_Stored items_
★ ★ ★ ★ ★ ★ ★

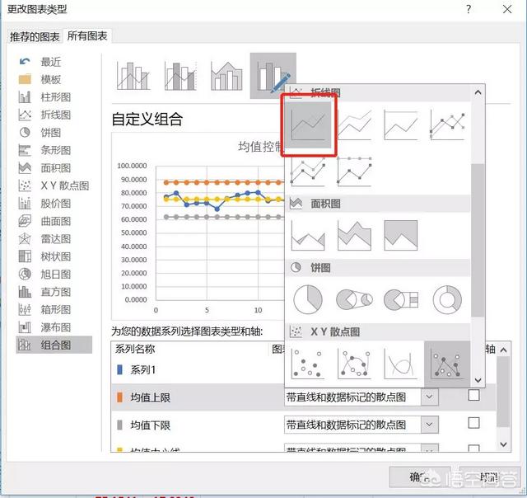
Task: Enable secondary axis for 均值上限 series
Action: pyautogui.click(x=473, y=396)
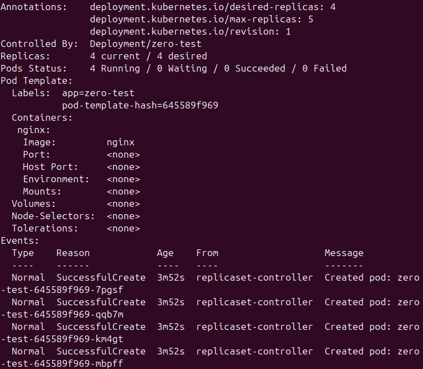The width and height of the screenshot is (423, 369).
Task: Click pod name ending in 7pgsf
Action: tap(62, 290)

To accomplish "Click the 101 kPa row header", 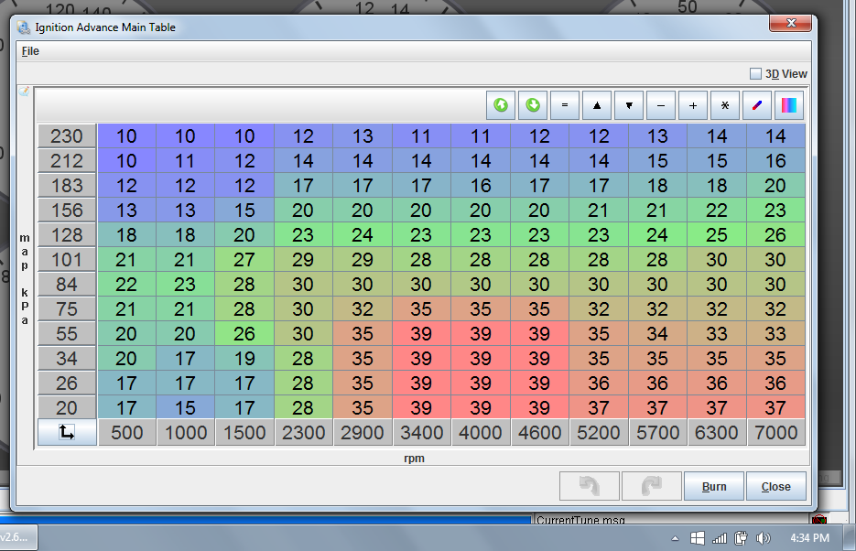I will point(67,260).
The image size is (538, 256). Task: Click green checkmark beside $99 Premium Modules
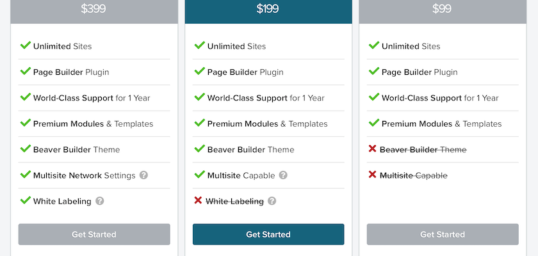(x=373, y=123)
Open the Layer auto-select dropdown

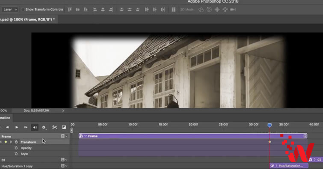(x=10, y=9)
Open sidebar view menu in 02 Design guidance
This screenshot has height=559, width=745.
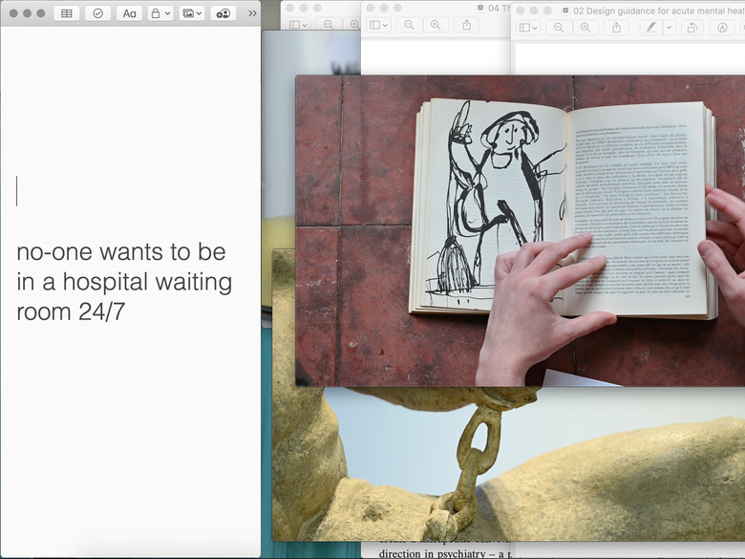click(528, 28)
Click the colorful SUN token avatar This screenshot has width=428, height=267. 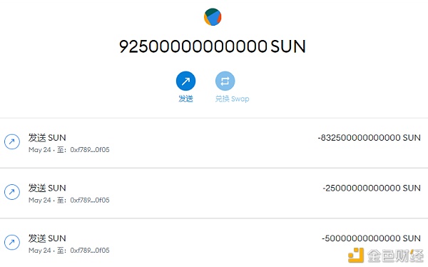pos(213,17)
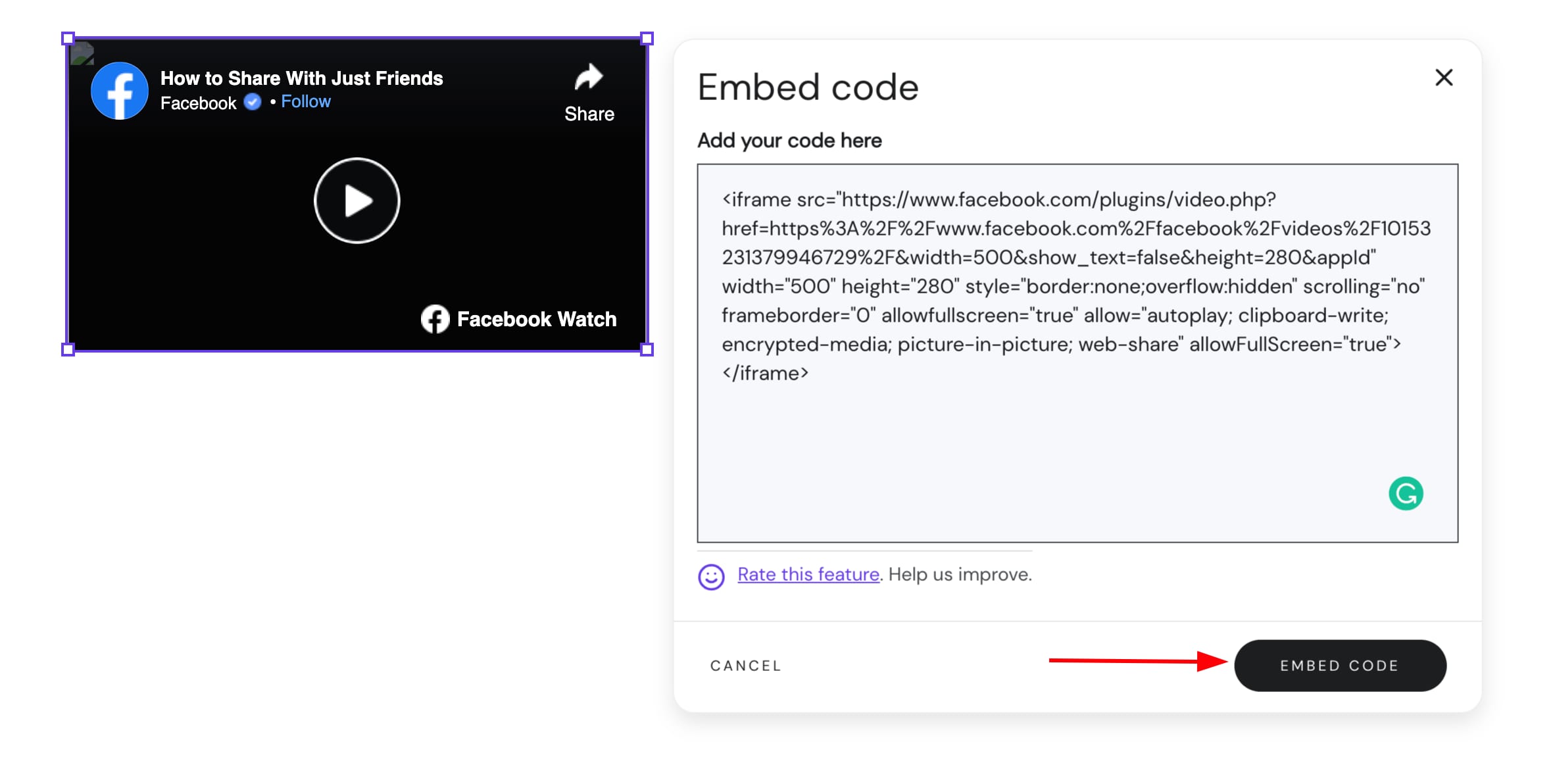Click the Facebook Watch logo icon

(435, 319)
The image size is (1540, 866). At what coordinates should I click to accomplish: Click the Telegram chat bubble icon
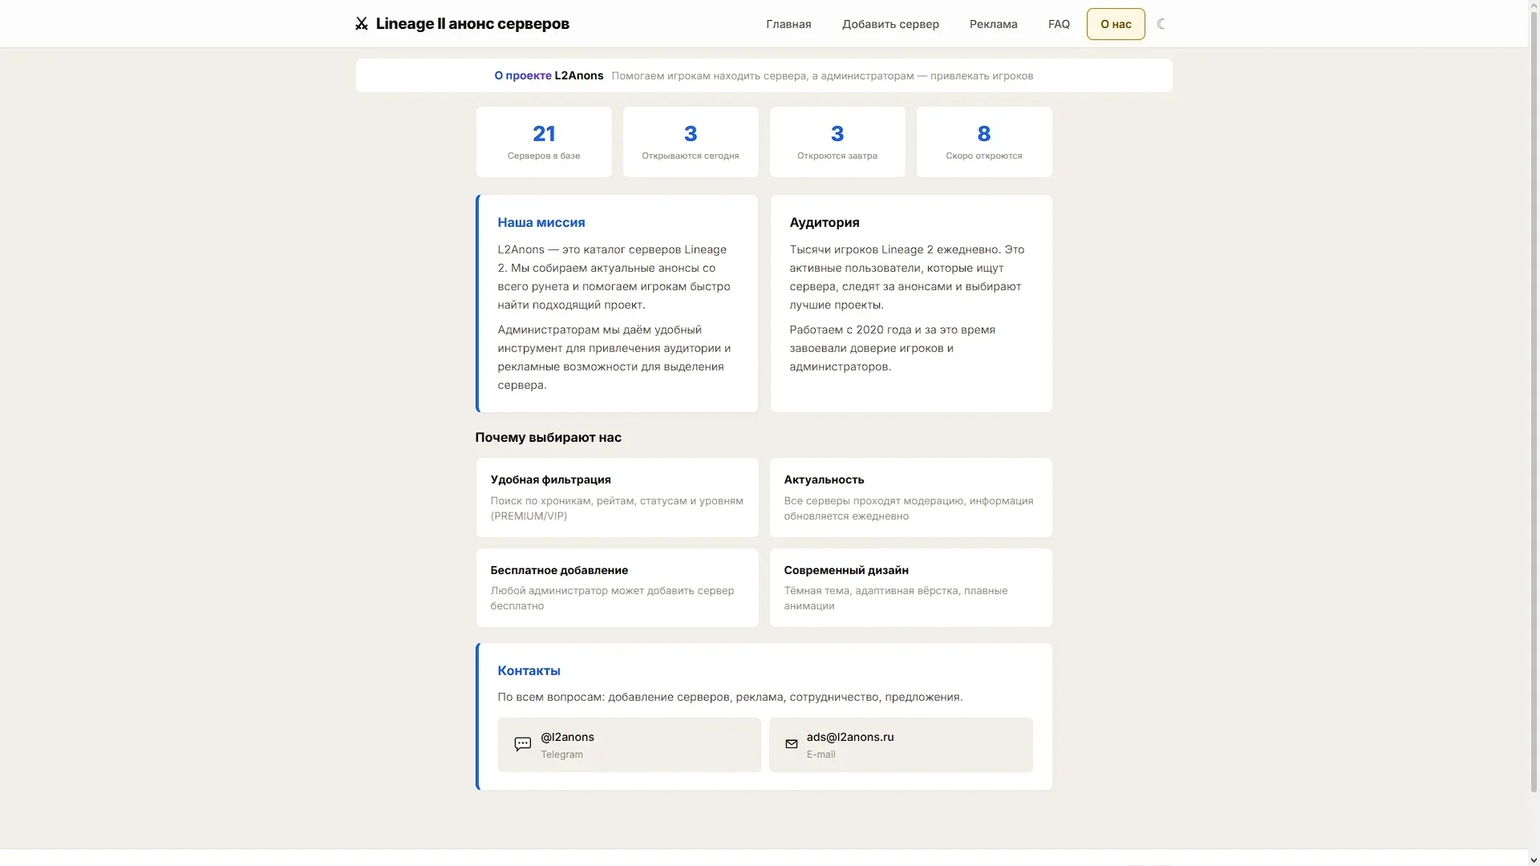[522, 744]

★ ★ ★ ★ ★ ★ ★

Set down exactly, from the line that contains "The image size is (1540, 866)." through the last line of the data, each line as it stands, and leave the pictures out.

_Response area_
The image size is (1540, 866). At what coordinates should I click to accomplish: Click the Telegram chat bubble icon
[522, 744]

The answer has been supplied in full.